* [EXCERTO DO TEXTO]
==================================================

(Oliveira Salazar assume a Chefia do Governo a 5 de Julho de 1932)
. por Afonso Almeida Brandão
Quando, em dia de canícula, me entretinha pela internet em busca de Quintas e Palacetes nos arredores de Lisboa, deparei-me com uma revelação assaz surpreendente: na Quinta do Sobralinho, a 28 quilómetros da Capital pela A1, Concelho de Vila Franca de Xira, existia no Palácio do mesmo nome um quarto secreto, alegadamente utilizado por Oliveira Salazar em aventadas circunstâncias.
Pesquisando com mais detalhe encontrei múltiplas notícias do mesmo teor sensacionalista, até estampadas na Imprensa (dita) Regional. Nada para admirar, já que me habituei, ao longo destas últimas décadas, a referências sobre o mentor do Estado Novo, invariavelmente críticas, apoucantes, falsas, mentirosas e recorrentemente injuriosas.
Neste caso era diferente. A invocação do Estadista servia sobretudo, mas não só, para chamar a atenção, em publicidade gratuita, para a oferta de um núcleo turístico, constituído por uma aprazível Quinta a rodear um magnífico palácio, sob a denominação conjunta de “Sobralinho”. Actualmente pertença da Câmara Municipal de Vila Franca de Xira, oferece-se como local privilegiado para casamentos, baptizados e até estadias sem serviço de refeições.
O mais curioso é que a própria Edilidade se deixa tentar pelo chamariz do nome de Salazar e do seu presumível quarto secreto, para facilitar a venda do seu produto hoteleiro.
Do apanhado a que procedi, tão amplo quanto me foi possível, das notícias “postadas”na Internet, que tentei complementar com as devidas consultas bibliográficas, cheguei a uma conclusão: até prova documental em contrário, nada, mas mesmo nada, me afiança que esse quarto oculto e secreto, de facto existente na Biblioteca do Palácio, tenha alguma ligação, mesmo remota, com a figura do Presidente do Conselho de Ministros do Estado Novo.
Na sua maioria, os autores das informações dedicadas ao assunto, salvaguardam-se no anonimato. E fazem bem, porque quase todos bolsam tamanhos dislates que é prudente e sensato não darem o nome.

==================================================

* [OBJETIVO DA TAREFA] Cite do texto acima sobre o quarto secreto do Palácio do Sobralinho o trecho que começa nas palavras "Neste caso era" e termina depois de "serviço de refeições.".

* [DADOS ARMAZENADOS]
==================================================

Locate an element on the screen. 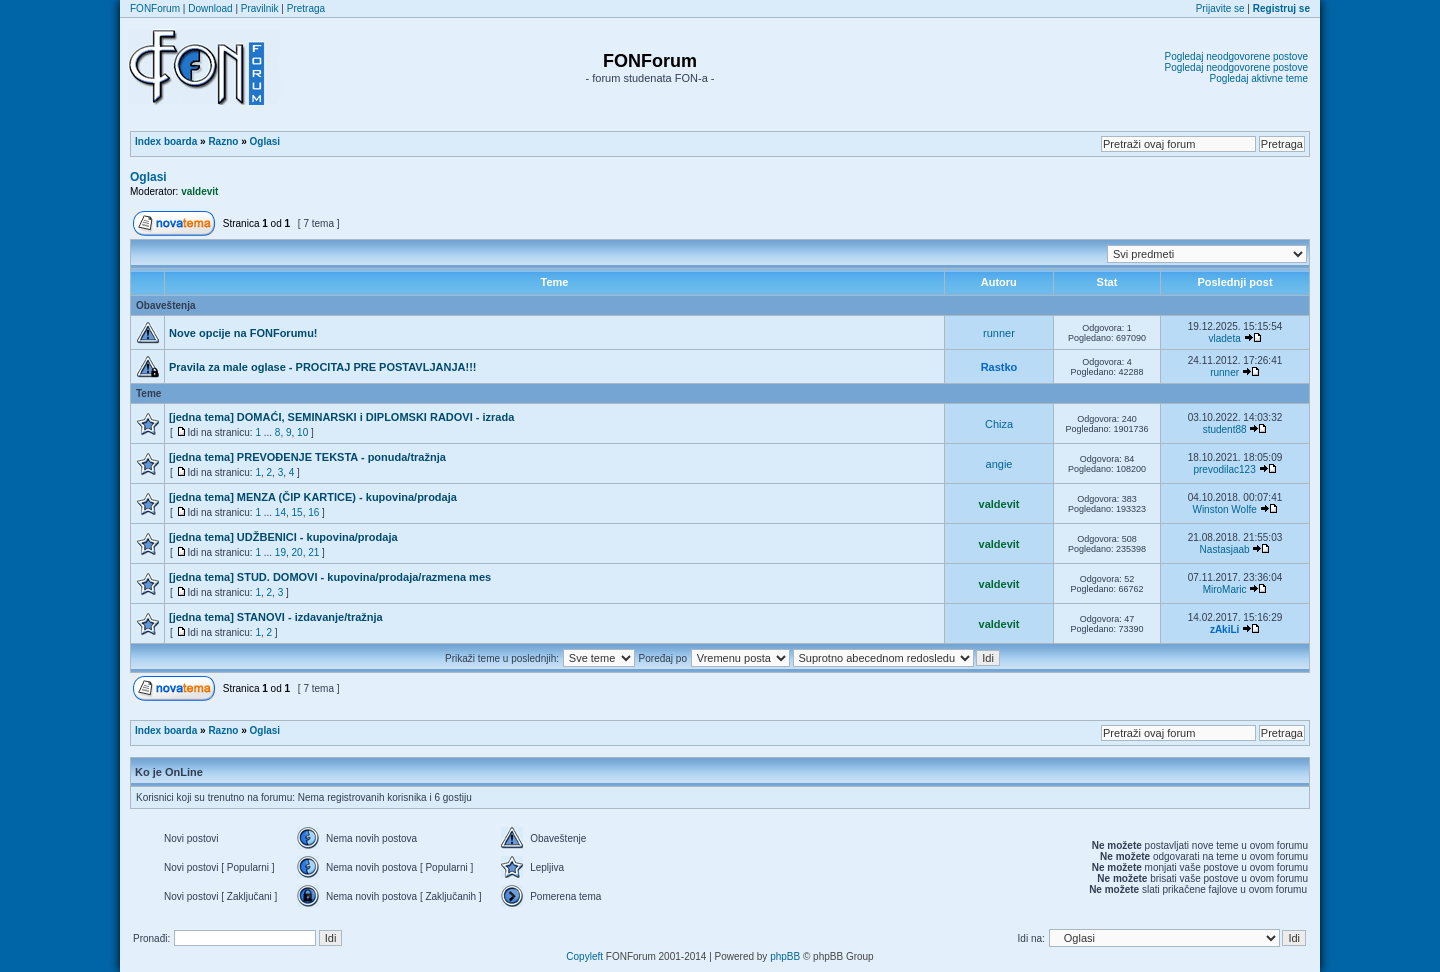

==================================================

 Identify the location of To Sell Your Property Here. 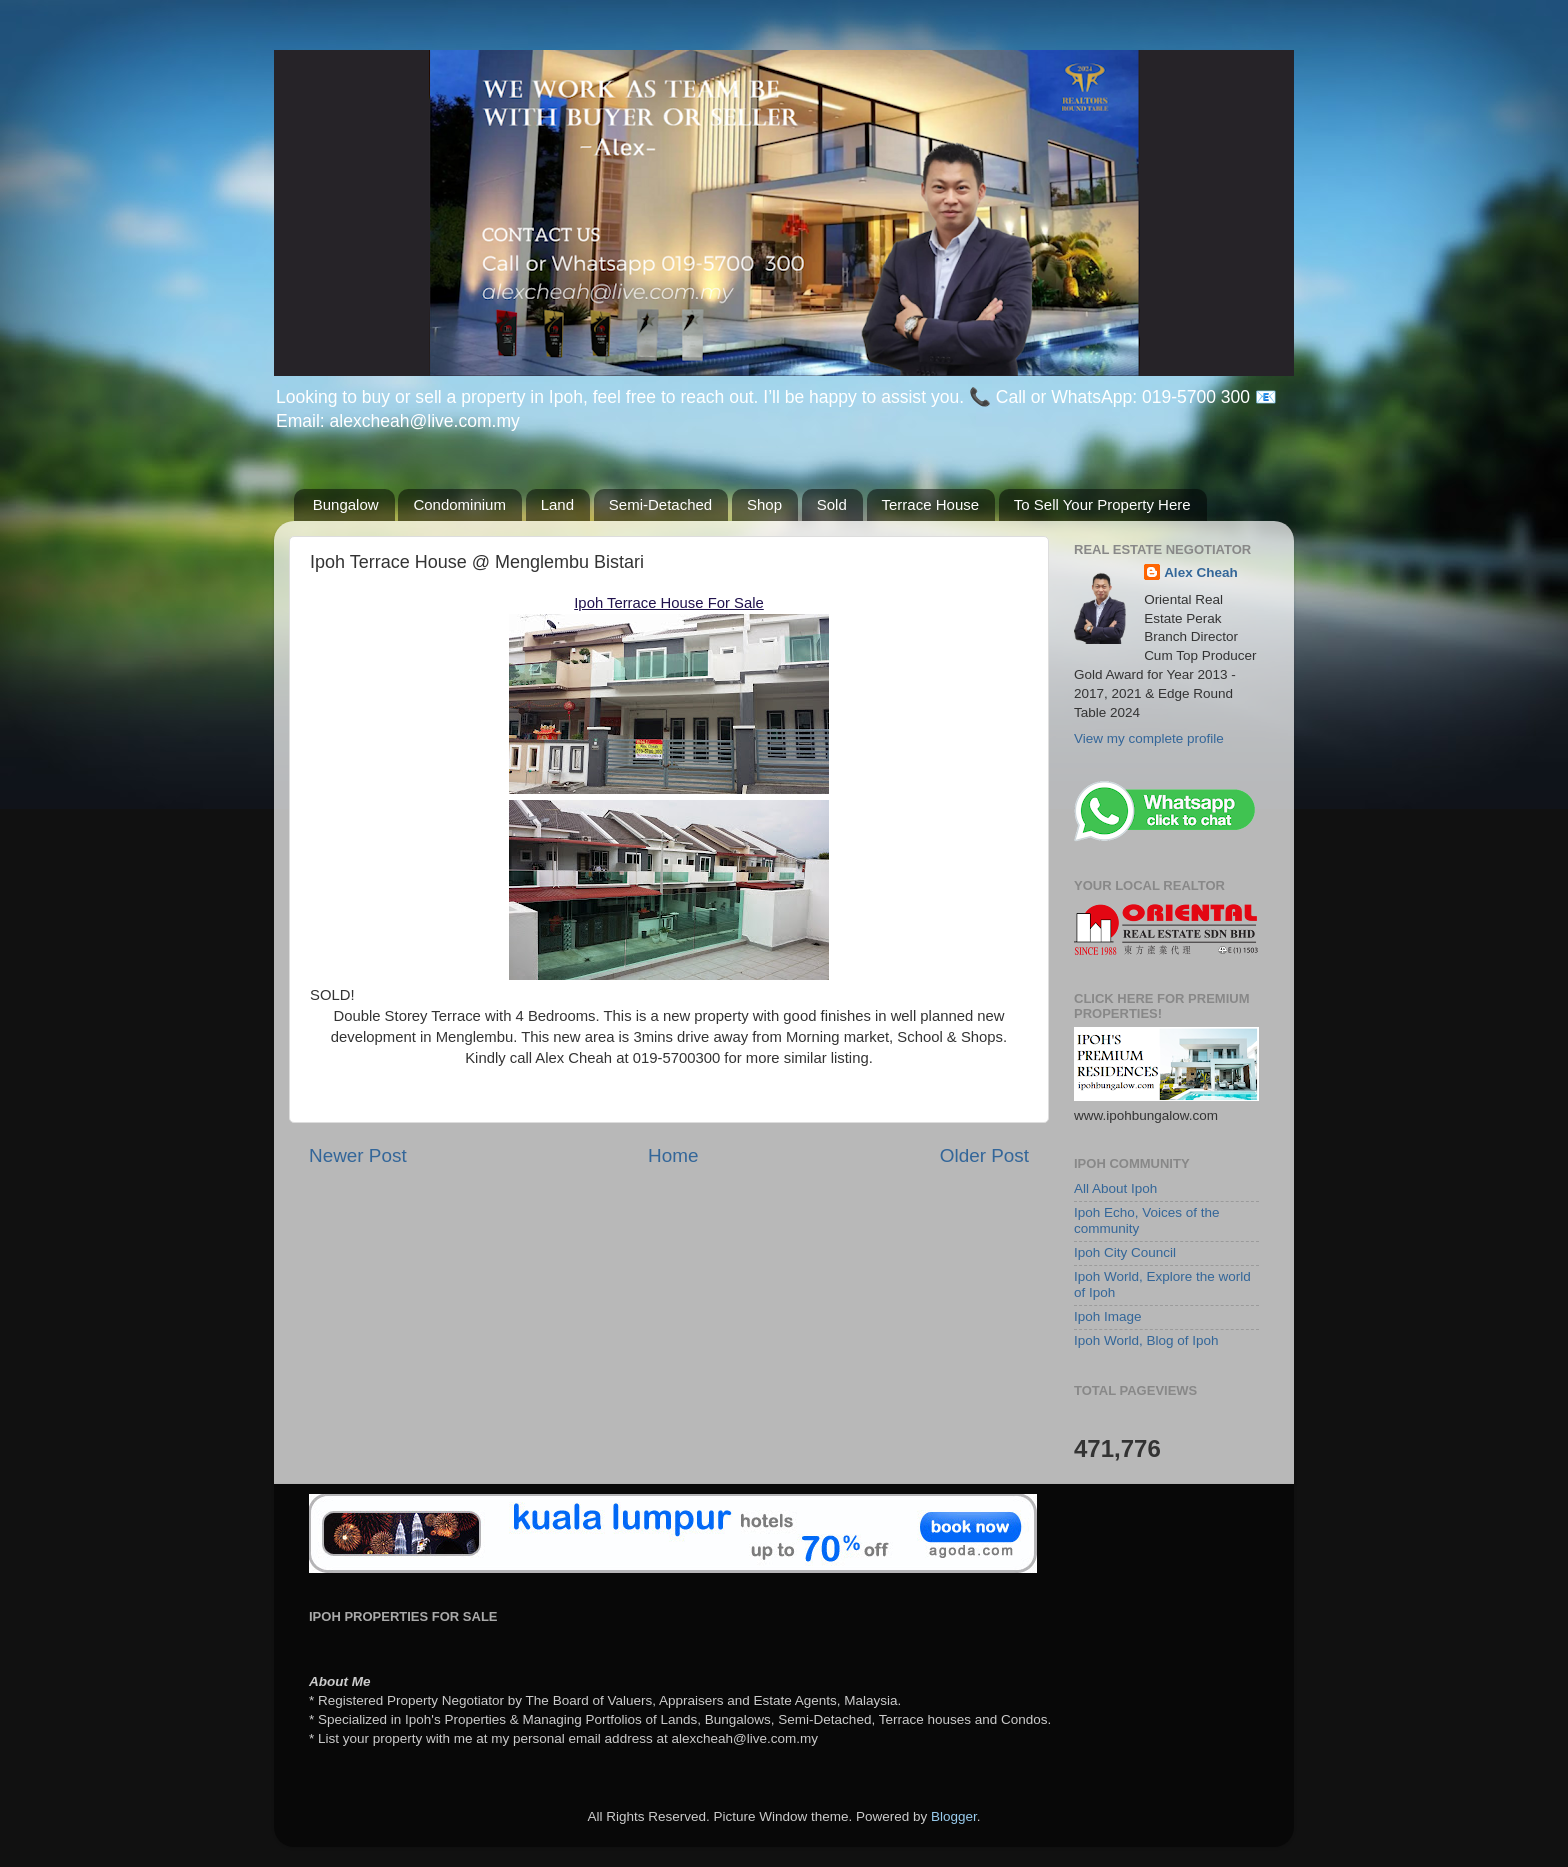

==================================================

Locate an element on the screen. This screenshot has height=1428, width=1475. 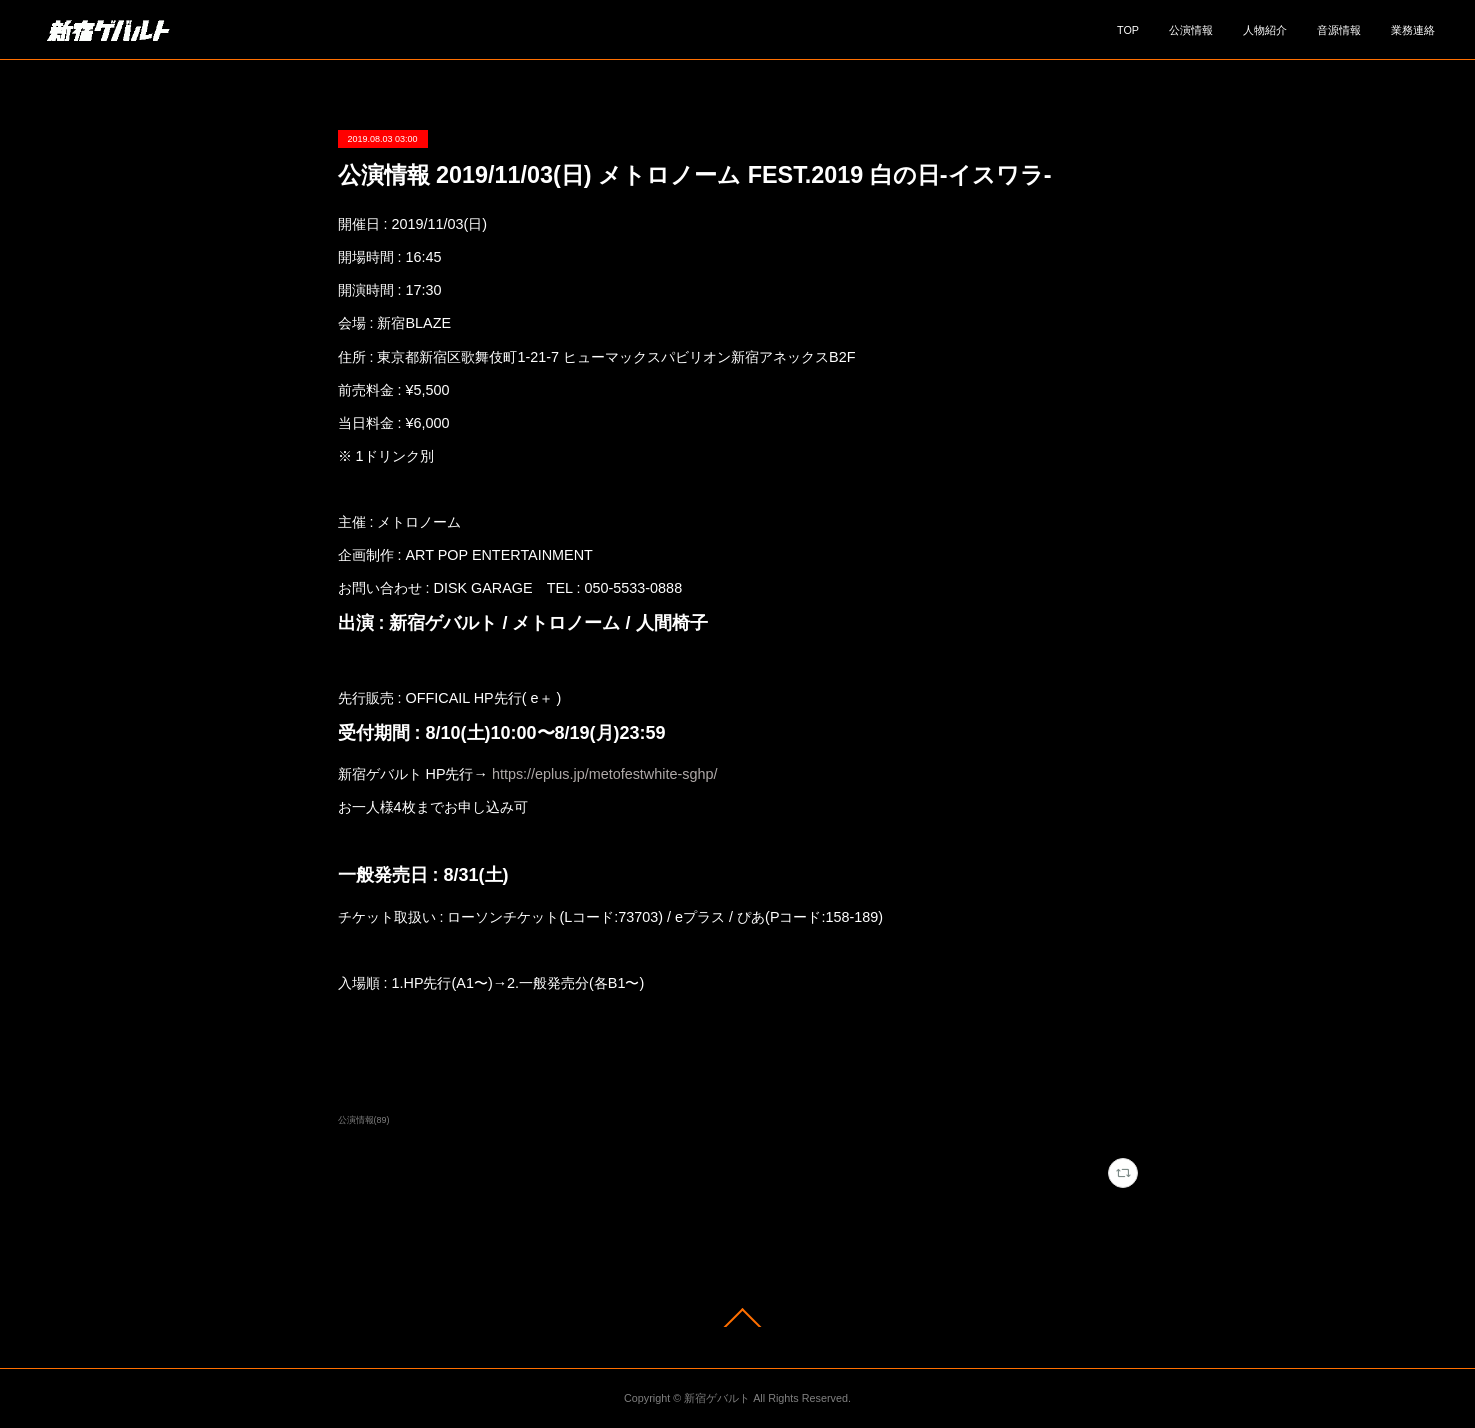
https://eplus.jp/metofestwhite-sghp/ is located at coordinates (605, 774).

==================================================

* [RESPOSTA ESPERADA]
Neste caso era diferente. A invocação do Estadista servia sobretudo, mas não só, para chamar a atenção, em publicidade gratuita, para a oferta de um núcleo turístico, constituído por uma aprazível Quinta a rodear um magnífico palácio, sob a denominação conjunta de “Sobralinho”. Actualmente pertença da Câmara Municipal de Vila Franca de Xira, oferece-se como local privilegiado para casamentos, baptizados e até estadias sem serviço de refeições.